En raison de son activité dans le milieu musical, Miguel Teixeira « recevait beaucoup de matériel promotionnel », à une époque où les choses fonctionnaient différemment, et à un moment où l’Internet, au Portugal, n’était guère plus qu’une utopie.

« Je me souviens d’un contact avec une maison de disques en Suisse qui avait un catalogue avec des centaines et des centaines de concerts enregistrés de groupes, et ensuite nous échangions cela, mais c’était juste du ‘trading’ [échange], vraiment du ‘trading' », sans échange d’argent. « C’était vraiment la musique pour la musique que nous vivions. Il n’y avait aucun type de commerce », raconte-t-il.

Exposé à des réalités différentes à l’étranger qui arrivaient plus tard au Portugal, Miguel « avait déjà beaucoup de difficultés à trouver la musique qu’il voulait », surgissant une question évidente.

« Pourquoi, au lieu de diffuser cela ailleurs, ne le ferais-je pas moi-même, vraiment, si c’est ce que je veux et c’est ce que j’aime ? », s’interrogea-t-il alors.

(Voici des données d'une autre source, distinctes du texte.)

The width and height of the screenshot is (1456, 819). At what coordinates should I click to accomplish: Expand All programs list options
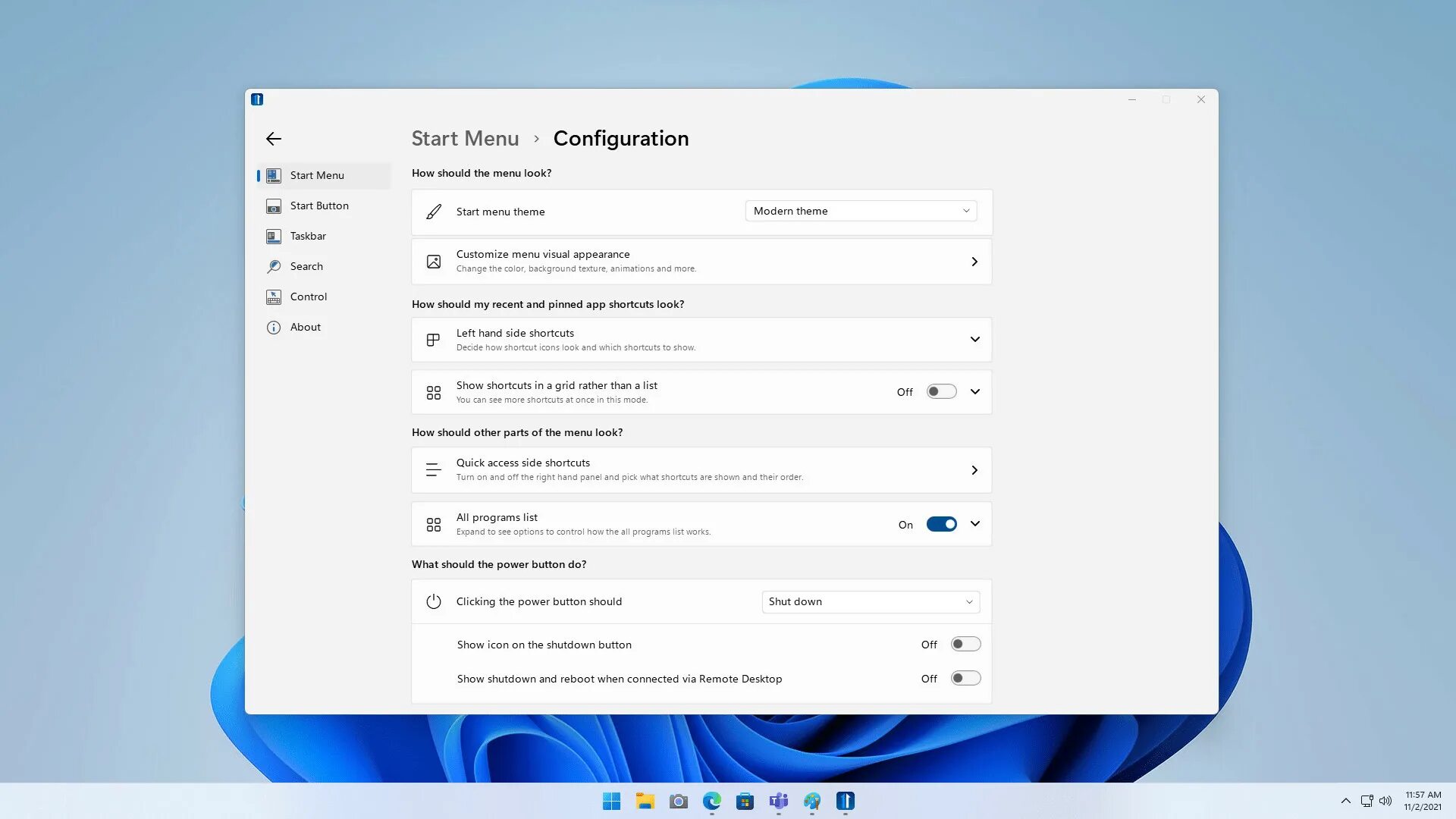[x=975, y=523]
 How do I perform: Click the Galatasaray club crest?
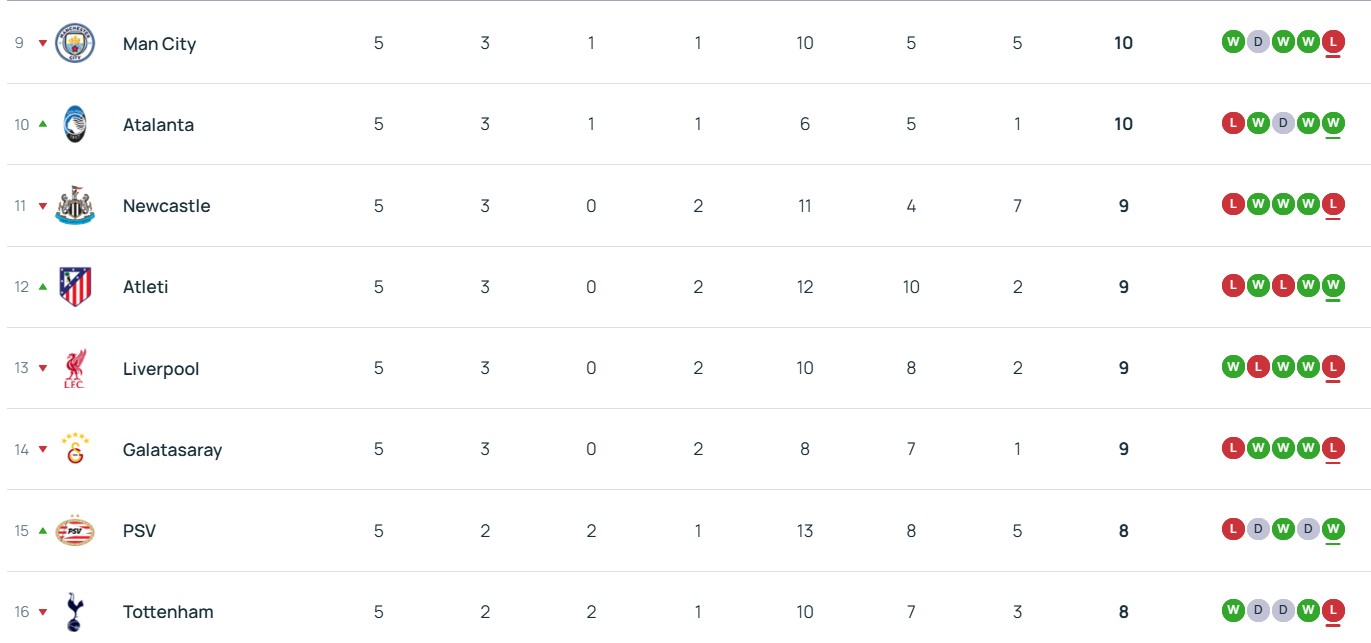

C’est ainsi que Carbono émerge à Porto, dont le nom se maintient pendant quelques années avant de se transformer en Piranha, car selon Miguel Teixeira, la portuense et la lisboeta n’ont finalement « pas la même vision du commerce ».

« Ils avaient une vision commerciale et nous n’avions pas une vision – peut-être que nous étions plus ‘naïfs’ – de l’entreprise musicale. Nous voulions être un peu… pas élitistes, car ça je crois que nous ne l’avons jamais été, mais un peu plus alternatifs et explorer un créneau, car sinon nous serions comme tous les autres », explique-t-il.

La boutique croît à l’époque du déclin du vinyle et de la vulgarisation du CD, ce qui est encore visible dans la boutique aujourd’hui : si avec la résurgence du vinyle dans la dernière décennie et demie de nombreux magasins se sont tournés vers lui, Piranha maintient fièrement son « style original », très marqué par le CD, bien qu’ouvert à tous les formats.

Le ‘boom’ du CD chez Piranha a été « une folie » pendant « environ 10 ans ». « À cette époque, juste pour donner une idée, nous avions des périodes où nous devions avoir une personne à la porte, parce que le magasin est petit », où « deux personnes sortaient et deux personnes entraient » à chaque fois.

L’apparition d’Internet – et avec elle, la piraterie – a été un ‘coup’ pour Piranha, qui vit aujourd’hui autant de la clientèle fidèle que des commandes en ligne.

« C’est encore durable, sinon nous ne serions pas ici depuis 30 ans. Nous explorons un créneau et nous avons la parfaite notion que c’est un créneau très petit. Mais ce très petit créneau est heureusement encore très fidèle », explique-t-il, parlant d’une légion non « fanatique dans le mauvais sens », mais « fidèle » et « qui continue à aimer ce qui est physique, ce qui a de la qualité ».

En termes de genres, Piranha se concentre surtout sur le spectre du ‘post-punk’, ‘punk’, et gothique jusqu’aux « 500 mille branches » du métal, et « plus récemment ces sous-genres – ‘darkwave’, ‘synthpop’, toutes ces choses ».

Pour marquer les 30 ans, durant l’année, ils ont réalisé « la présentation et le lancement d’un livre lié au métal, intitulé ‘A Fúria do Céu' » et ont aussi lancé l’album du groupe portugais Radiant Though.

En 2026, une exposition est prévue sur le thème « 30 ans, 30 albums », un projet « très personnel » basé sur les goûts de Miguel et Armando, étant « une exposition avec les couvertures de ces albums », en face du magasin.

Piranha va aussi tenter d’organiser une rencontre avec l’un des plus grands représentants actuels du ‘darkwave’ et ‘post-punk’, les Turcs She Past Away, qui ont un concert prévu à Porto le 23 janvier, et à Lisbonne le jour suivant.